Five Lessons from Clippy's Failure - nahuakang
https://medium.com/twentybn/5-lessons-from-clippys-failure-efc69297eac1
======
smush
Yay, an F5bot alert on Clippy that actually is about the MS Office character!

I wish the MS Agent technology was still around. You could create a character,
give it some animations, then feed it to, say, MASH, the Microsoft Agent
Scripting Helper, and it would render the character on screen.

I once used it in middle school to give a short survey, where Merlin asked 5
questions about class or somesuch while 'writing the answers down'.

One of the big deals with these agents is that MS Office didn't DO anything
with them.
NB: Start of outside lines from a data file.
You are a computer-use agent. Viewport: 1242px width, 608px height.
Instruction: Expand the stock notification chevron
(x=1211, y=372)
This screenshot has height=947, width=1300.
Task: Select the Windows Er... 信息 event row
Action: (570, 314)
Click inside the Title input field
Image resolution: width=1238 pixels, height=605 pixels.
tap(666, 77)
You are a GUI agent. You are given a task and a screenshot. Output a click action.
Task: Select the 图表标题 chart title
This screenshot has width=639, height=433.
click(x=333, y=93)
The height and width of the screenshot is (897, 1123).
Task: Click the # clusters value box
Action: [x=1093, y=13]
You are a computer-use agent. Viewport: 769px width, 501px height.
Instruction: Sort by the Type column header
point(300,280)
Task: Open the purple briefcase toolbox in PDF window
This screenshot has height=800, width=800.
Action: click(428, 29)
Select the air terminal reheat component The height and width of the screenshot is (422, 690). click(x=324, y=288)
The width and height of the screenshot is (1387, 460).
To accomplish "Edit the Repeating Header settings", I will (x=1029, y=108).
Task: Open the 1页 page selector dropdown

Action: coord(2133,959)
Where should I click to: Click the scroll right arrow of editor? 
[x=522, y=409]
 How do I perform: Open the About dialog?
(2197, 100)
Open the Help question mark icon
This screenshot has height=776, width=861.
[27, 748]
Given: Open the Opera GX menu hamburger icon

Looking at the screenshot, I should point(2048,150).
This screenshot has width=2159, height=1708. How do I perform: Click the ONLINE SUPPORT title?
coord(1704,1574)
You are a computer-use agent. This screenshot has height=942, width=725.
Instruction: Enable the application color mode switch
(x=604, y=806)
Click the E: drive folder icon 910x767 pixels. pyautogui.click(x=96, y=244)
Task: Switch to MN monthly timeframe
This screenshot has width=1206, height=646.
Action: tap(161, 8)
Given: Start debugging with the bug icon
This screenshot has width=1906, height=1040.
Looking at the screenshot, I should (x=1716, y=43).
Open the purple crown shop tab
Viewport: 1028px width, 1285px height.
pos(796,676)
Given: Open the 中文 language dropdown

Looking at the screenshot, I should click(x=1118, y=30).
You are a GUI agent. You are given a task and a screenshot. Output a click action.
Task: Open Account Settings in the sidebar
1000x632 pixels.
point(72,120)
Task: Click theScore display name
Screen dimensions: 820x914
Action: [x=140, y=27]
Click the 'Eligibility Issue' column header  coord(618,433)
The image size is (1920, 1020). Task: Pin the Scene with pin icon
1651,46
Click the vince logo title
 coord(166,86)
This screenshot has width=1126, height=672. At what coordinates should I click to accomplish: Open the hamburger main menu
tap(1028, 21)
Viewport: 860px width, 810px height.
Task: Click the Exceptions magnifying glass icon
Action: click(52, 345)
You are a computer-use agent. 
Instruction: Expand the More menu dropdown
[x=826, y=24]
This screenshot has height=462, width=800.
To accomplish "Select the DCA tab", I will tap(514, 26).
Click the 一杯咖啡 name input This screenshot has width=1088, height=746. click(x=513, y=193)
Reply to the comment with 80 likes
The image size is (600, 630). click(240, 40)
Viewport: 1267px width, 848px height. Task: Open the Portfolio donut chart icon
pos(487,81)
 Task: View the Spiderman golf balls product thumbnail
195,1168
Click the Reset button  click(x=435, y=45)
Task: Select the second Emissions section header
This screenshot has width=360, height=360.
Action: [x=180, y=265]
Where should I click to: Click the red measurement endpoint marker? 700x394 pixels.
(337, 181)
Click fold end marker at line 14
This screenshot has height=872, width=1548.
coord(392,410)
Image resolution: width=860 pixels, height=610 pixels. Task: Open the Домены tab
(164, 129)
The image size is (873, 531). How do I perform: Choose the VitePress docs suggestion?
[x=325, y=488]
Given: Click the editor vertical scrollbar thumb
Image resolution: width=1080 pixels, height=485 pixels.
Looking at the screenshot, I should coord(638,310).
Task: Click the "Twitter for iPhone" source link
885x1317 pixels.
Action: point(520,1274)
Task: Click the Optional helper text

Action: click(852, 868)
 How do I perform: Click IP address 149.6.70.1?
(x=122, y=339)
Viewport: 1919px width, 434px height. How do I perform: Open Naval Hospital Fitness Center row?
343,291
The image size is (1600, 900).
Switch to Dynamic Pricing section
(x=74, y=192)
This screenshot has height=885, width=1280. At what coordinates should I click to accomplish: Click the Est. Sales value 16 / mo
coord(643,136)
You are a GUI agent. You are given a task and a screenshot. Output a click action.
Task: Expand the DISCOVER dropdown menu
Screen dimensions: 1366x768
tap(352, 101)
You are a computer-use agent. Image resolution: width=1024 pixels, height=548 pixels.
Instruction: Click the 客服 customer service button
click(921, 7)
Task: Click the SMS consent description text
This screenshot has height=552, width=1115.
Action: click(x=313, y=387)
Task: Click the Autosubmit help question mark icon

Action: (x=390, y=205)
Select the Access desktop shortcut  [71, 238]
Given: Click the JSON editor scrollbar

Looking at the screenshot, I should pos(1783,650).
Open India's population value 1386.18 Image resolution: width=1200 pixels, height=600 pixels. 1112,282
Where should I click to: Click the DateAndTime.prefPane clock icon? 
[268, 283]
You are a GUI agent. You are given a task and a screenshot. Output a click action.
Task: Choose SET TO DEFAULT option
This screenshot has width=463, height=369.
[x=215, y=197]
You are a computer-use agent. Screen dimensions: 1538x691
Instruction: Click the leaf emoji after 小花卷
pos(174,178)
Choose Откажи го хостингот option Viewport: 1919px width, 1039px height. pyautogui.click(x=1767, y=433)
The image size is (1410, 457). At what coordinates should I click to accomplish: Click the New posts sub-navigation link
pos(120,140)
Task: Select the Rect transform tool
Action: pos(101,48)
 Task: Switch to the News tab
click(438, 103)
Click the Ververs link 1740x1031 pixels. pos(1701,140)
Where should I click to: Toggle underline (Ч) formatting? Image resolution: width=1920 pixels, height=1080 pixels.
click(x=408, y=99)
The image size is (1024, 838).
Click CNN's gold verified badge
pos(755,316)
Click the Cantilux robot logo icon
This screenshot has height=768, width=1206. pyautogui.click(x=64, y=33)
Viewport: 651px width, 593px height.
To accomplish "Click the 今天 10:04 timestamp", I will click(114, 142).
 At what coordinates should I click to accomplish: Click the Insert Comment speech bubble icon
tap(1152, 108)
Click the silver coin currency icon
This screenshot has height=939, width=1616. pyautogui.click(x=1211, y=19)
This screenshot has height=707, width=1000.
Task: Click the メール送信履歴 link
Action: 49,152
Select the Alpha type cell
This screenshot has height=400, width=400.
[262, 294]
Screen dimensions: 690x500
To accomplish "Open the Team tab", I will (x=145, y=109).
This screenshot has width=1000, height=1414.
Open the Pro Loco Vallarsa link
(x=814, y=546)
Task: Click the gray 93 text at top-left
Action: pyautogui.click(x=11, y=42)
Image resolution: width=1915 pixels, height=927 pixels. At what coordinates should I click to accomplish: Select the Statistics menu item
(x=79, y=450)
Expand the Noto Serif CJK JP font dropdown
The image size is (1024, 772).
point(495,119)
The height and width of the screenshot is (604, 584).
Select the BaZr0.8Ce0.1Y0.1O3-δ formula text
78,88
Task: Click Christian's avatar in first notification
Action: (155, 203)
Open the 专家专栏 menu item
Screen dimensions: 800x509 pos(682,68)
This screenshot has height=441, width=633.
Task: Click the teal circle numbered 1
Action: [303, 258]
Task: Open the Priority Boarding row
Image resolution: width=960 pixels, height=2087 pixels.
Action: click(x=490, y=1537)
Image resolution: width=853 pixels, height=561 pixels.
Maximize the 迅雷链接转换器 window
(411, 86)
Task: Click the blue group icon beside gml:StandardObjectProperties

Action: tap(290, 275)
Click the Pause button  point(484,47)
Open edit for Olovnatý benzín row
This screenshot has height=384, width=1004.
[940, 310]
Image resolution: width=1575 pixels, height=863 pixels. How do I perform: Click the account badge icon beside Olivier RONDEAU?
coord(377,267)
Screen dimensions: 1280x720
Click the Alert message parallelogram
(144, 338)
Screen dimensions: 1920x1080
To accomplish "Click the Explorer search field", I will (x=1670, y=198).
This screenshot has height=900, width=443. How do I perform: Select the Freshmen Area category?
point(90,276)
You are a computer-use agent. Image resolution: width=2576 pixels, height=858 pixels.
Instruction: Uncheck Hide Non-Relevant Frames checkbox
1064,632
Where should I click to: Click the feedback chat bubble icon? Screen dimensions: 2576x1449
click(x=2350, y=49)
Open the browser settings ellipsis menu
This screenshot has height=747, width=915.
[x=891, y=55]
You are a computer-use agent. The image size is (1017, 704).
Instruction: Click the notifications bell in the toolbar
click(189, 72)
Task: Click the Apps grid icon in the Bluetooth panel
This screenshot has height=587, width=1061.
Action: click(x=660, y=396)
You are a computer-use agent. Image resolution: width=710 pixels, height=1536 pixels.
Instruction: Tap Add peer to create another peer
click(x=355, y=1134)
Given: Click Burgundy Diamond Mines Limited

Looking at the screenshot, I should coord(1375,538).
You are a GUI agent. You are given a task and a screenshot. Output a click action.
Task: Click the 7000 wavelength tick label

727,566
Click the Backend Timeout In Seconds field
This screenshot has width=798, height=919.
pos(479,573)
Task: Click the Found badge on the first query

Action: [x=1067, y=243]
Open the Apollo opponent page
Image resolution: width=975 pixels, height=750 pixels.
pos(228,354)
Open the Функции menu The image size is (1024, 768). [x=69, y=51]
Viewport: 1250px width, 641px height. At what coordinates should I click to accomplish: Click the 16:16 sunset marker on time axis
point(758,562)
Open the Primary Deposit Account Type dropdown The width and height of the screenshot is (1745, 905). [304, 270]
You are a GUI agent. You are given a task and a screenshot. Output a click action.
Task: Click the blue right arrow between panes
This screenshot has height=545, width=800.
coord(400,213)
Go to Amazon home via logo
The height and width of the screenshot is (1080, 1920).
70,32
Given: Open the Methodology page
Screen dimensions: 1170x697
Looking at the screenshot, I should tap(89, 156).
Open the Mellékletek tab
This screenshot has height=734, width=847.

They had all of these animations and capabilities but unless you
followed a rigid process (open new doc, type Dear, press enter), it would not
trigger any agent reactions.

If it were easy to create a macro involving the agents to start a survey or
'agent-hosted guided wizard', the feature might have been more used in the LOB
applications of the day.

Then again, easily defining actions or surveys is the main thing that stops
current AI voice assistants from being more useful than, say, an internet
connected Dragon Dictate with predefined scripts.

Hopefully Almond and Snips fix the latter problem long term.

------
nahuakang
Well, it's time we pay Clippy some proper attention, but probably more to
learn from his failed career so that we can build better products!

------
PeterCorless
There should never have been a Clippy.